WORK INSTRUCTIONS: Strip out the pictures and output each remaining line of the data word for word.
*** EXERCISE MATERIALS ***
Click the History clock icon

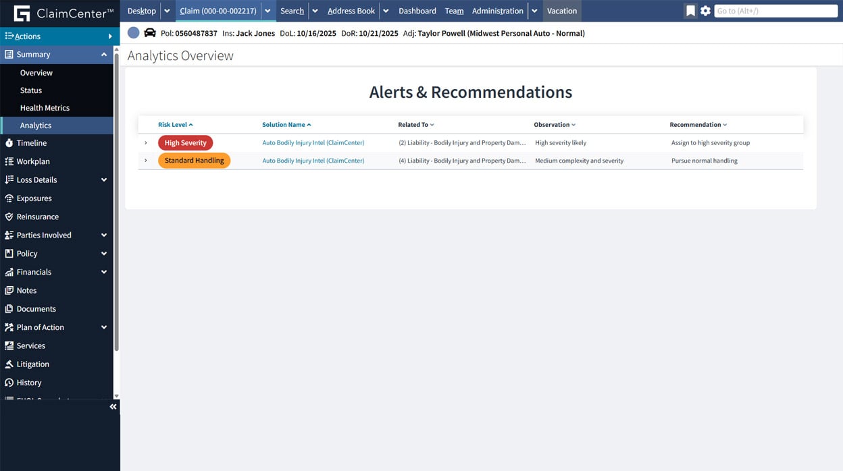tap(9, 383)
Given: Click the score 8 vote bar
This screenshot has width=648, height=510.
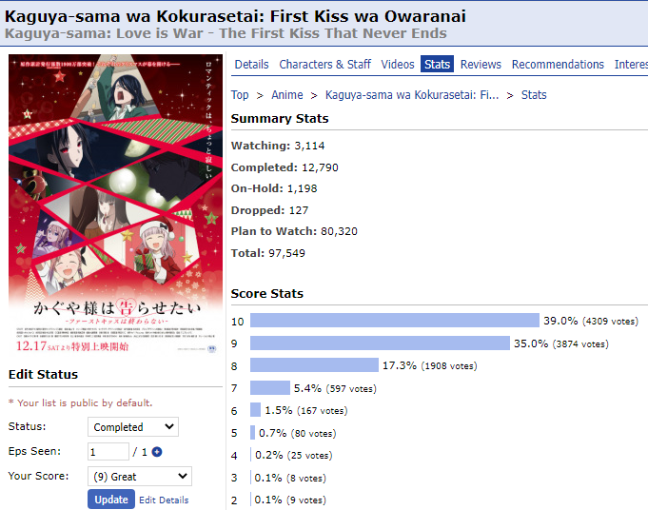Looking at the screenshot, I should tap(314, 365).
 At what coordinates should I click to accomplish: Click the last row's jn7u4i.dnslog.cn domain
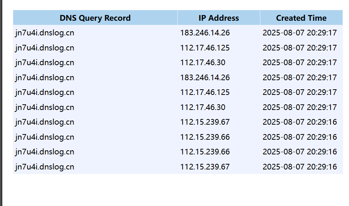[x=45, y=167]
*** End of EXERCISE MATERIALS ***
OUTPUT OF THE EXERCISE:
Click the History clock icon

tap(9, 383)
Given: Click the score 8 vote bar
This screenshot has width=648, height=510.
Looking at the screenshot, I should tap(314, 365).
 At what coordinates should I click to accomplish: Click the last row's jn7u4i.dnslog.cn domain
[x=45, y=167]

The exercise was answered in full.